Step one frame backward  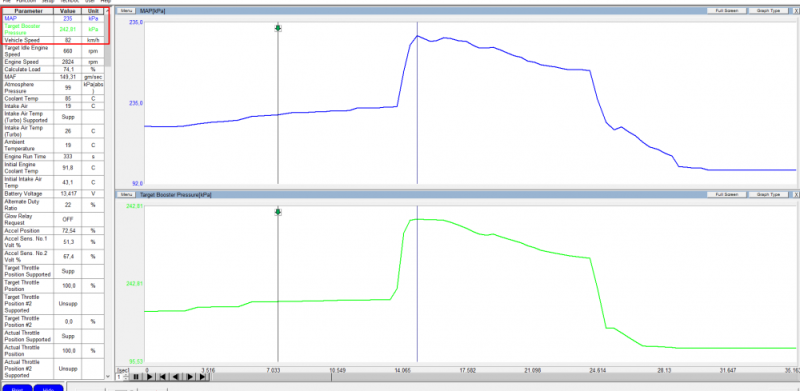pyautogui.click(x=176, y=377)
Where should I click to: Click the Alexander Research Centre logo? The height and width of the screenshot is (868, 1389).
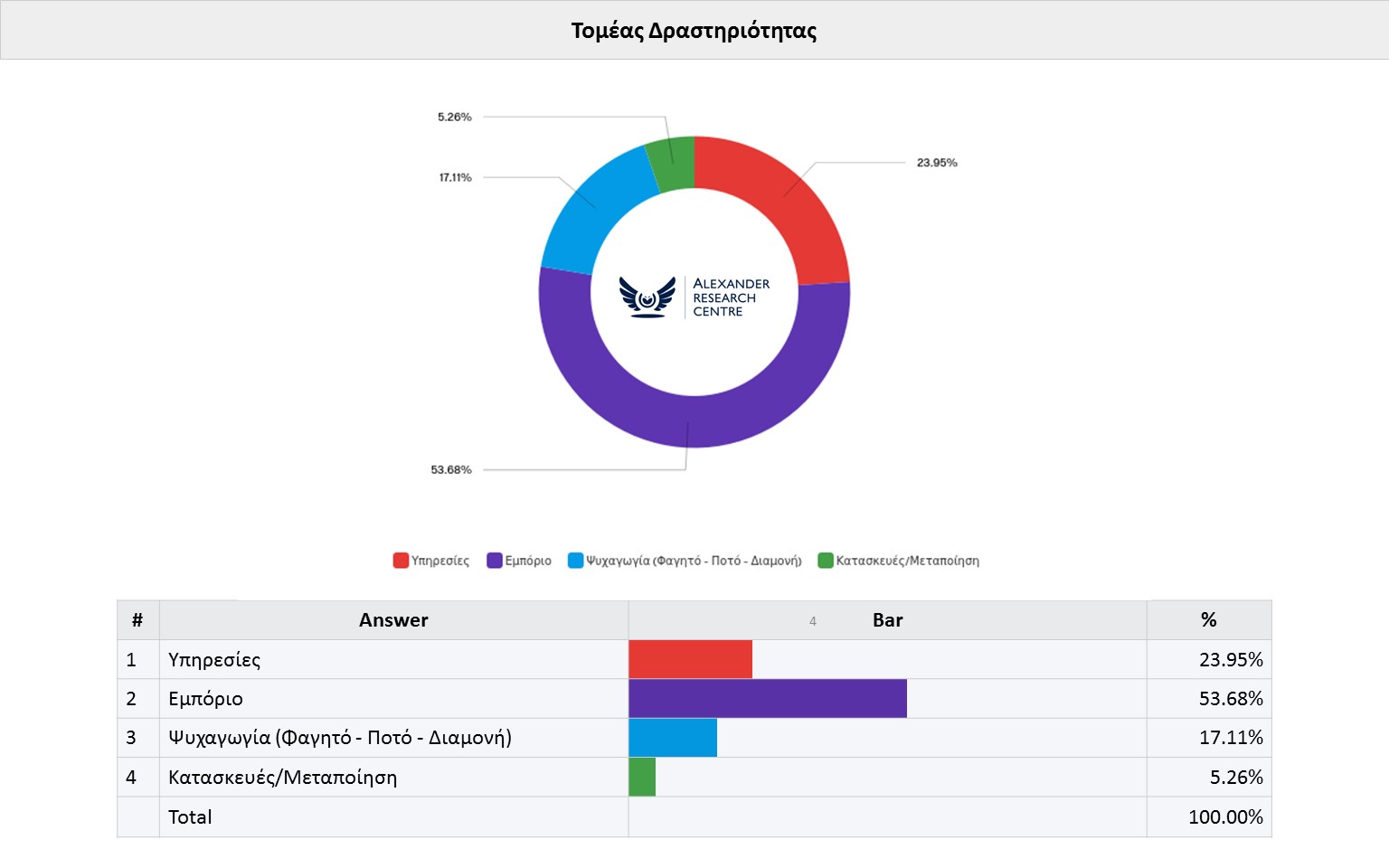pyautogui.click(x=694, y=297)
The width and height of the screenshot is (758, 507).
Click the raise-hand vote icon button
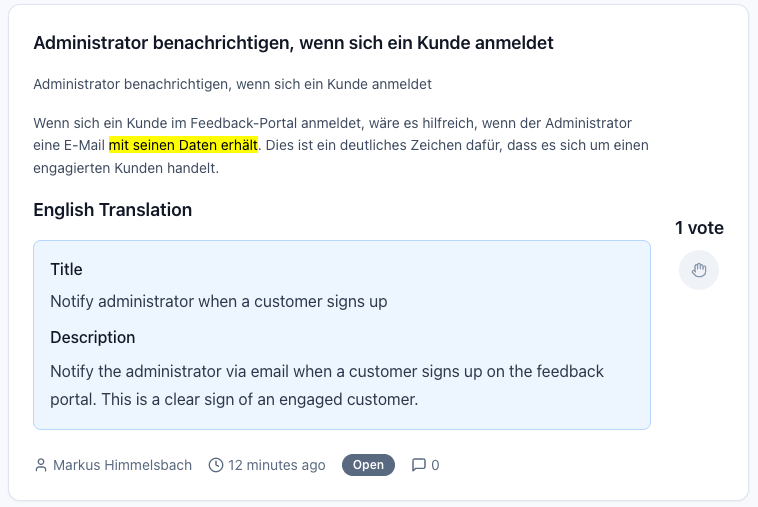(698, 270)
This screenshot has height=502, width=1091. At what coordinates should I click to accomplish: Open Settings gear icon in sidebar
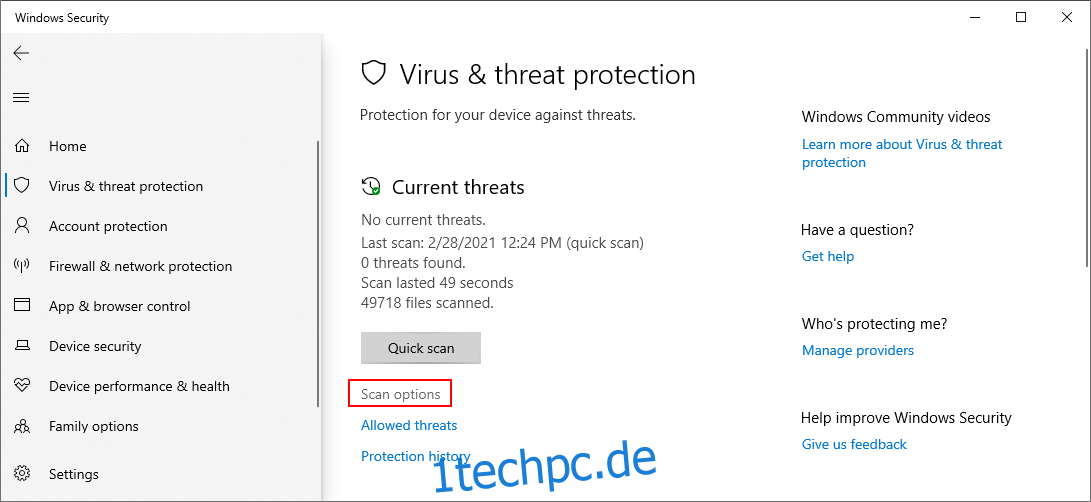(x=22, y=474)
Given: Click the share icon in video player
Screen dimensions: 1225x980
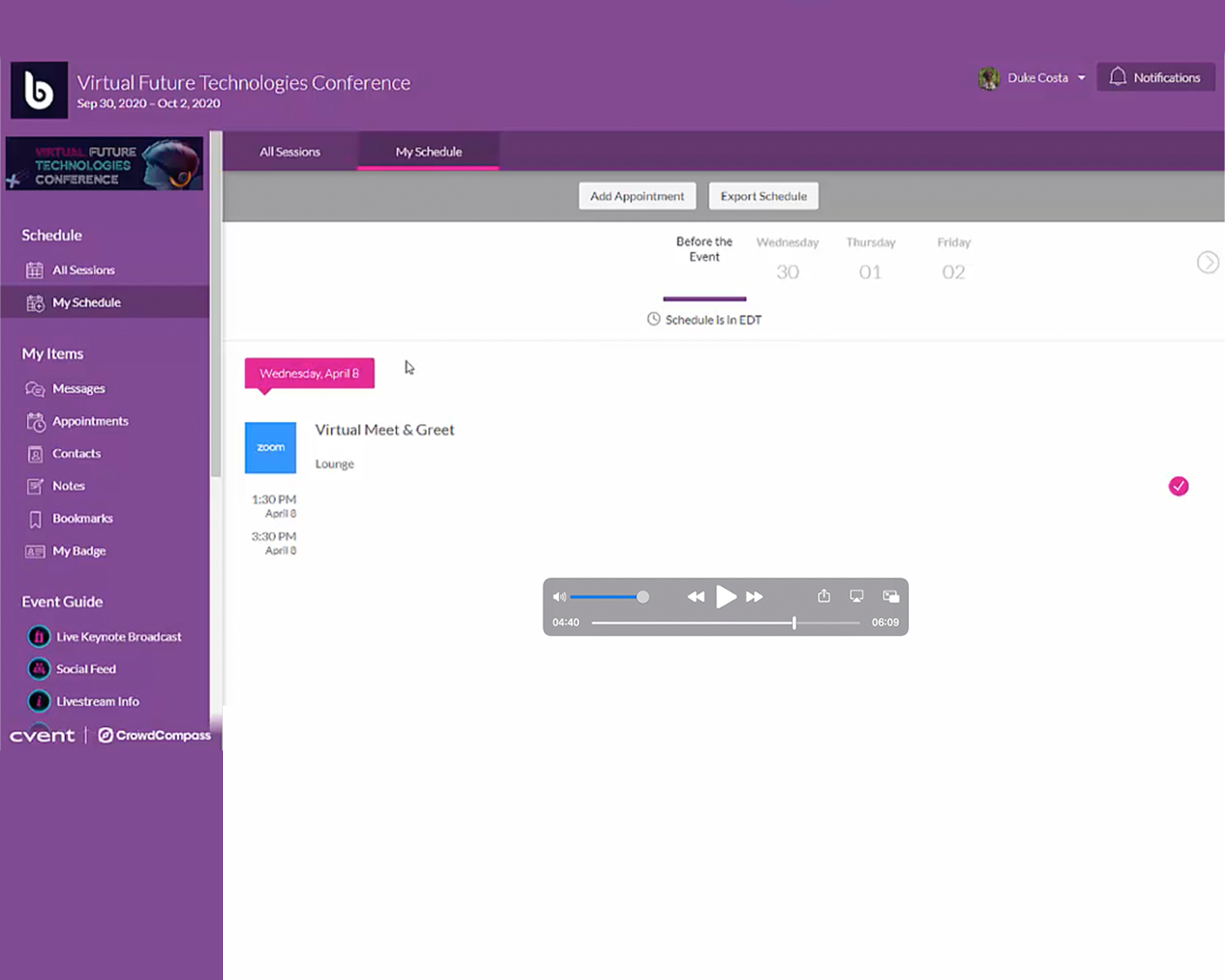Looking at the screenshot, I should tap(824, 596).
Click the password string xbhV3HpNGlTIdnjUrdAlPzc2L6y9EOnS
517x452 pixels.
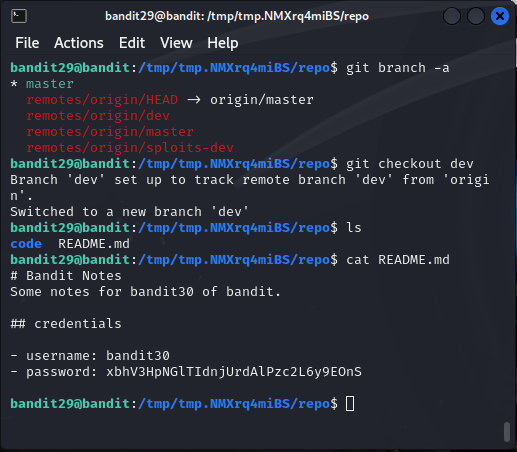[x=234, y=372]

=====

Starting at the line with "Click the password", reproduce exactly each line through the end of the entries, including the first and the last, and skip the pictures.

● **Task response**:
Click the password string xbhV3HpNGlTIdnjUrdAlPzc2L6y9EOnS
517x452 pixels.
[x=234, y=372]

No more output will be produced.